[Part of a data file]
....................

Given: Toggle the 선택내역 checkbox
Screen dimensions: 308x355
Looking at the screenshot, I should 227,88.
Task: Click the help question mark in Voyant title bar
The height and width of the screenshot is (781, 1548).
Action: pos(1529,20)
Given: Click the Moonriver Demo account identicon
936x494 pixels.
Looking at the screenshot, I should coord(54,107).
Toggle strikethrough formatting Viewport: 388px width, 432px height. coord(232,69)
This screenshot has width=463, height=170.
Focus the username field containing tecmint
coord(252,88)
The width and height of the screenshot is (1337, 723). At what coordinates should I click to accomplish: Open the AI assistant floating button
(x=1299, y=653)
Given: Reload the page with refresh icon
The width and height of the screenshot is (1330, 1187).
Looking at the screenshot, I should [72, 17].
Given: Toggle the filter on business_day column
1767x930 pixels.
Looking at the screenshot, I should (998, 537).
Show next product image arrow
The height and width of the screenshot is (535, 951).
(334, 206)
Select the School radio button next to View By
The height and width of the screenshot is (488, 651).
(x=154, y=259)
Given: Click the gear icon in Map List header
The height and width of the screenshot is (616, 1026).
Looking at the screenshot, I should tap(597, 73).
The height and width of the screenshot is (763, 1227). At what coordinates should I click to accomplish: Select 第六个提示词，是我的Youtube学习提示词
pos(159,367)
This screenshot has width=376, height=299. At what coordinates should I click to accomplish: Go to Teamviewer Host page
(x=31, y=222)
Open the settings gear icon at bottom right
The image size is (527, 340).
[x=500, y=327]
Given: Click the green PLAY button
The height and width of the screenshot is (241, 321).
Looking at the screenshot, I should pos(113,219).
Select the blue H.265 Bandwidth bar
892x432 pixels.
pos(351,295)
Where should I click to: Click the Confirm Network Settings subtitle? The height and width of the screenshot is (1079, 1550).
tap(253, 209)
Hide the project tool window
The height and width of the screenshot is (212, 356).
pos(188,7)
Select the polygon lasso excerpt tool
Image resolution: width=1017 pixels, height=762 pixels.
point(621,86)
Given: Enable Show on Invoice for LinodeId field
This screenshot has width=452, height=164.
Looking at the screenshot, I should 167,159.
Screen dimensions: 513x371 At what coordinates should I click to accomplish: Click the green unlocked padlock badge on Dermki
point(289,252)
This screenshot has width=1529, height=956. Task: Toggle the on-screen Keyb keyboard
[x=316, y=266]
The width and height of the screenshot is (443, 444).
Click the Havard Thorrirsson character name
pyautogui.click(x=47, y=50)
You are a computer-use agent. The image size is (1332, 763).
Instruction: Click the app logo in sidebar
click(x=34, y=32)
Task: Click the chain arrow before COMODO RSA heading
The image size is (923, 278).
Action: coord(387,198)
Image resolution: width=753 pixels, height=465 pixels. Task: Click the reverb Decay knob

....................

EXERCISE TASK ::
Output the lines of the records from the one containing "The height and width of the screenshot is (763, 1227)." through the one containing "[x=316, y=266]", both included, reproducing each line unchanged.

CORRECT RESPONSE ::
The height and width of the screenshot is (763, 1227). At what coordinates should I click to accomplish: Select 第六个提示词，是我的Youtube学习提示词
pos(159,367)
This screenshot has width=376, height=299. At what coordinates should I click to accomplish: Go to Teamviewer Host page
(x=31, y=222)
Open the settings gear icon at bottom right
The image size is (527, 340).
[x=500, y=327]
Given: Click the green PLAY button
The height and width of the screenshot is (241, 321).
Looking at the screenshot, I should pos(113,219).
Select the blue H.265 Bandwidth bar
892x432 pixels.
pos(351,295)
Where should I click to: Click the Confirm Network Settings subtitle? The height and width of the screenshot is (1079, 1550).
tap(253, 209)
Hide the project tool window
The height and width of the screenshot is (212, 356).
pos(188,7)
Select the polygon lasso excerpt tool
Image resolution: width=1017 pixels, height=762 pixels.
point(621,86)
Given: Enable Show on Invoice for LinodeId field
This screenshot has width=452, height=164.
Looking at the screenshot, I should 167,159.
Screen dimensions: 513x371 At what coordinates should I click to accomplish: Click the green unlocked padlock badge on Dermki
point(289,252)
This screenshot has width=1529, height=956. Task: Toggle the on-screen Keyb keyboard
[x=316, y=266]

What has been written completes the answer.